Sodalite, a naturally occurring zeolite. Source: Wikipedia, used under Creative Commons Attribution Share-Alike License (posted by Ra’ike)

OK, let’s start with “zeolites”. These are inorganic materials, some found in nature, some made in a lab or a factory. If you’re going to get really picky about it, you can call them “microporous solids”. At the atomic scale, these materials form frameworks with a lot of open space, so you can use them as “molecular sieves”, or you can make them into containers for other molecules. Zeolites are great for catalytic converters in cars, for making all kinds of chemicals from petroleum, or for absorbing huge amounts of water in disposable diapers, among other uses.
Carbon dioxide molecules in zeolite cages. Source: Berend Smit laboratory, UC Berkeley, via Department of Energy’s National Energy Research Scientific Computing Center

Carbon dioxide molecules in zeolite cages. Source: Berend Smit laboratory, UC Berkeley, via Department of Energy’s National Energy Research Scientific Computing Center

Scientists have spent decades assembling databases of zeolite framework structures. Some of these structures already exist in the real world. Others “ought to” exist, from geometrical considerations, but they’ve never been made before. Every now and then, someone runs across one of these hypothetical structures, and they want to know whether it’s worth their time and effort to try and make the actual material. Maybe it has cavities of just the right shape, or it has channels of the right size, for some application that this person has in mind.

In addition to structural databases, scientists have access to databases that contain information on how stable certain chemical compositions and arrangements are. These databases are the results of years of research gained from chemical reactions, melting, compressing, and otherwise poking and prodding various materials. As a result, scientists can examine a series of framework structures to see which ones are the most stable.

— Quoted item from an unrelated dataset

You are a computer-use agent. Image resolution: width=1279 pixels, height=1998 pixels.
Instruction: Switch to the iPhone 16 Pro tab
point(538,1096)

A research group from Arizona State University recently published the results of their structural stability calculations, using hypothetical zeolite structures made from silica (silicon dioxide, the same stuff that beach sand is made of) and germania (germanium dioxide, which is chemically very similar to silica). (Chemistry of Materials 2014, 26, 1523–1527). They looked at framework structures based on building blocks containing one silicon (or germanium) atom surrounded by four oxygen atoms, each oxygen atom acting as a bridge between one building block and the next. These frameworks are referred to as “tetrahedral networks”. The group was especially interested in the angles formed by two silicon (or germanium) atoms and the oxygen atom bridging them, or T–O–T angles.

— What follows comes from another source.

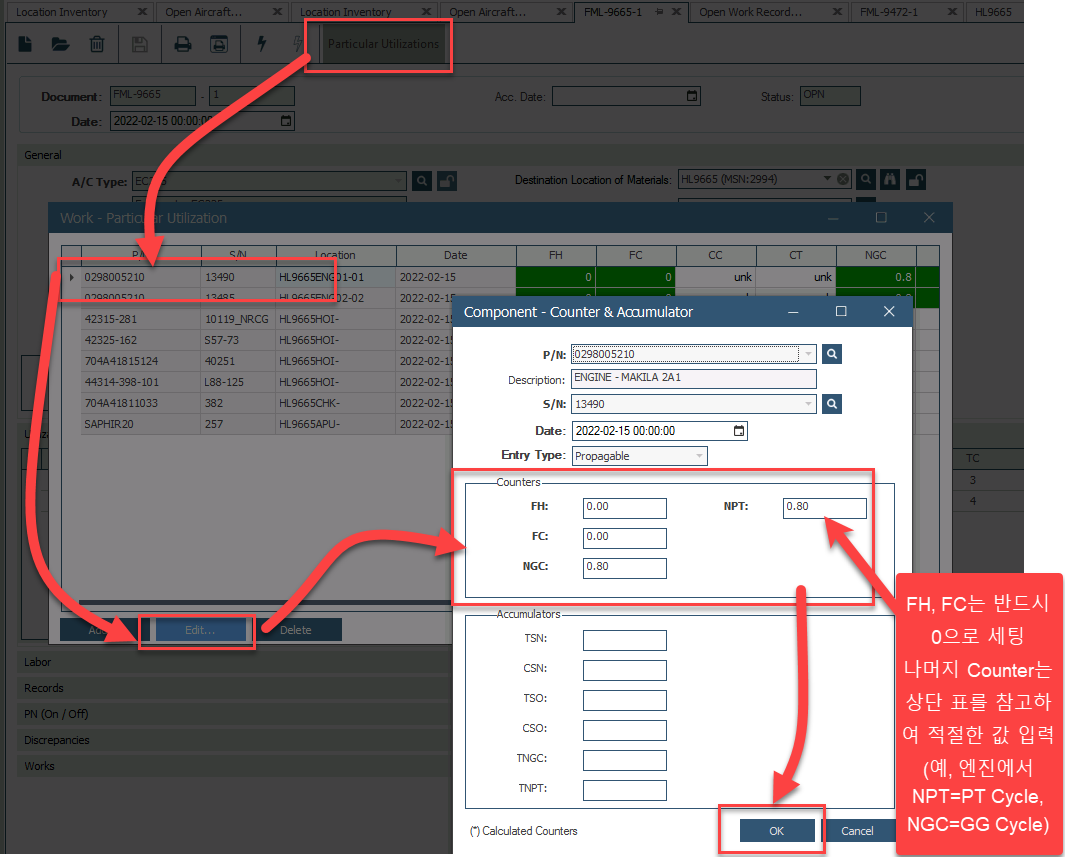The height and width of the screenshot is (857, 1065).
Task: Click the Delete trash can toolbar icon
Action: [x=96, y=44]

Schematic of tetrahedral building blocks. A silicon or germanium atom is at the center of each tetrahedron, and oxygen atoms are at each point. Source: Wikipedia, used under Creative Commons Attribution Share-Alike License (posted by Trikly)

Schematic of tetrahedral building blocks. A silicon or germanium atom is at the center of each tetrahedron, and oxygen atoms are at each point. Source: Wikipedia, used under Creative Commons Attribution Share-Alike License (posted by Trikly)

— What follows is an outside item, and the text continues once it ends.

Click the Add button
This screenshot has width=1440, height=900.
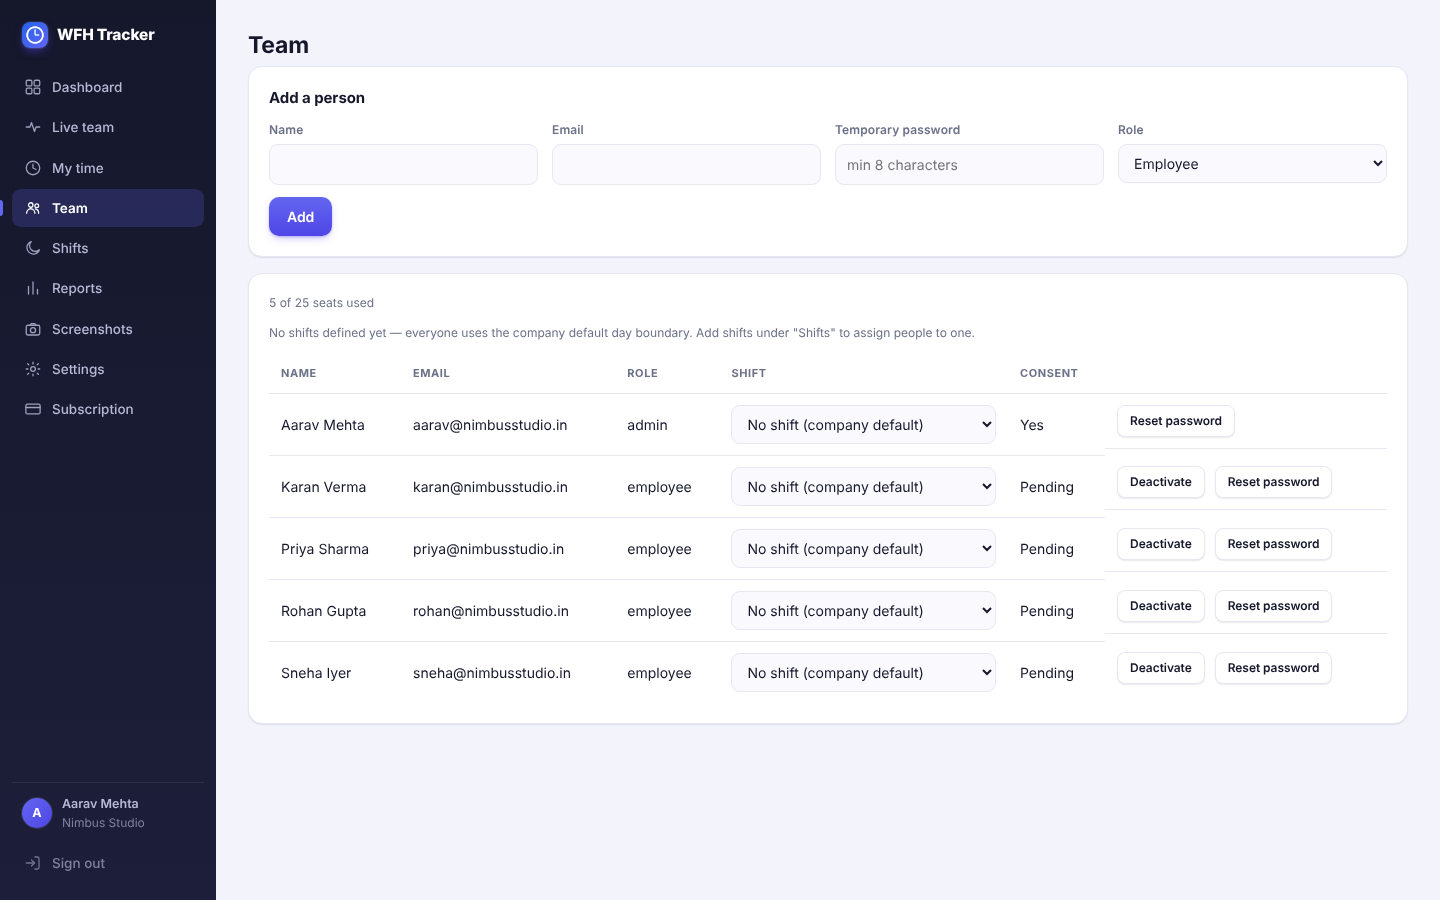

The research group did calculations for a series of known structures, distorting the structures over a wide range of T–O–T angles and watching to see whether the stability increased or decreased. For all of the silica structures, the structures became more stable as the angles increased from 120º to 140º. From 140º to 180º, the stability stayed about the same. Germania structures, however, were most stable in a narrow angular range between 128º and 130º.

Several commercially important zeolites have structures with T–O–T angles in a range that would make silica very happy, but would be an uncomfortable contortion for germania. In fact, of the 5824 stable frameworks described in the Atlas of Prospective Zeolite Structures, 994 have all of their T–O–T angles in the optimal range for silica (135º–180º), but only 48 are in the most favorable range for germania (117º–145º). Mixing germanium and silicon in the framework might extend the range of stable bond angles and increase the number of stable structures available for synthesis.